PhD defense: Matthieu Bulté - From Points to Objects: Statistical Inference Beyond Euclidean Spaces
Date: Friday, 16 May 2025, at 10.15
Venue: Aud 6, HCØ, Universitetsparken 5,2100 Copenhagen Ø
Academic Advisors
Professor Helle Sørensen, University of Copenhagen
Professor Christiane Fuchs, University of Bielefeld
Assessment Committee
Professor Bo Markussen (chair),University of Copenhagen
Professor Dietmar Bauer, University of Bielefeld
Professor Victor Panaretos, Ecole Polytechnique Fédérale de Lausanne
Summary: Random variables taking values in metric spaces, called random objects, have recently received additional attention in the statistical litterature. The abstraction, only requiring the definition of a notion of distance between data points, allows for the development of statistical methodology that can be applied to a wide range of complex data types. In particular, this includes types of data not typically covered by existing works. Just like in classical statistics, practitioners encountering such complex data might be interested in answering a wide range of questions. In this thesis, we present the results of three independent projects, each addressing a typical statistical task.
The first chapter provides an introduction to the thesis; it consists of a motivation for the work carried out, together with an attempt at providing the necessary background in metric spaces and their statistical study in order to make this manuscript self-contained. This includes a brief introduction to metric spaces and to relevant geometric concepts. Then, we introduce the notion of random objects together with a generalization of expected value central to this thesis: the Fréchet mean of a random object.
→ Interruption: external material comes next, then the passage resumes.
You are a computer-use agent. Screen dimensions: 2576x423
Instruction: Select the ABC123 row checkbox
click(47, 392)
Each of the remaining chapters corresponds to one of the projects of the thesis, to which we provide a brief introduction consisting of a motivation and presentation of the main contribution.
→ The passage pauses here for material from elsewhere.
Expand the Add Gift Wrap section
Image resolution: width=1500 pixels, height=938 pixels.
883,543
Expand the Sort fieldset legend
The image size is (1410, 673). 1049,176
In the second chapter, we are concerned with regressing a random object on a vector of real numbers, that is, we attempt to learn from an independent and identically distributed sample the conditional expectation of a random object given a vector of real numbers. To that end, we present an adaptation of random forest together with an approximate tree construction algorithm. Our approximation algorithm allows to perform regression in metric spaces where Fréchet means are expensive to compute. We show that the proposed method, the Metric Random Forest (MRF), is pointwise consistent and we provide a simulation study to illustrate its performance. Time series data, where observations are collected sequentially over time, naturally raise questions about temporal dependence between successive measurements.
In the third chapter, we use the additional structure present in Hadamard spaces to extend the classical autoregressive process of order one, introducing the Geodesic Autoregressive Model (GAR). We provide estimators for its parameters, and propose a statistical test for the absence of temporal dependence. Furthermore, we study the asymptotic properties of the estimators and the test. We illustrate the methodology in a simulation study and in an application to economic surveys of consumer expectations.
Finally, in the fourth chapter, we consider the more elementary problem of testing the Fréchet mean of a random object. We introduce a test based on the empirical Fréchet variance of the sample and introduce a randomization methodology exploiting the symmetries of the metric space. We illustrate the methodology in various kinds of metric spaces and investigate the performance of the test under various conditions. We provide a simulation study to illustrate the performance of the test and apply it to a data set of wind data in Denmark.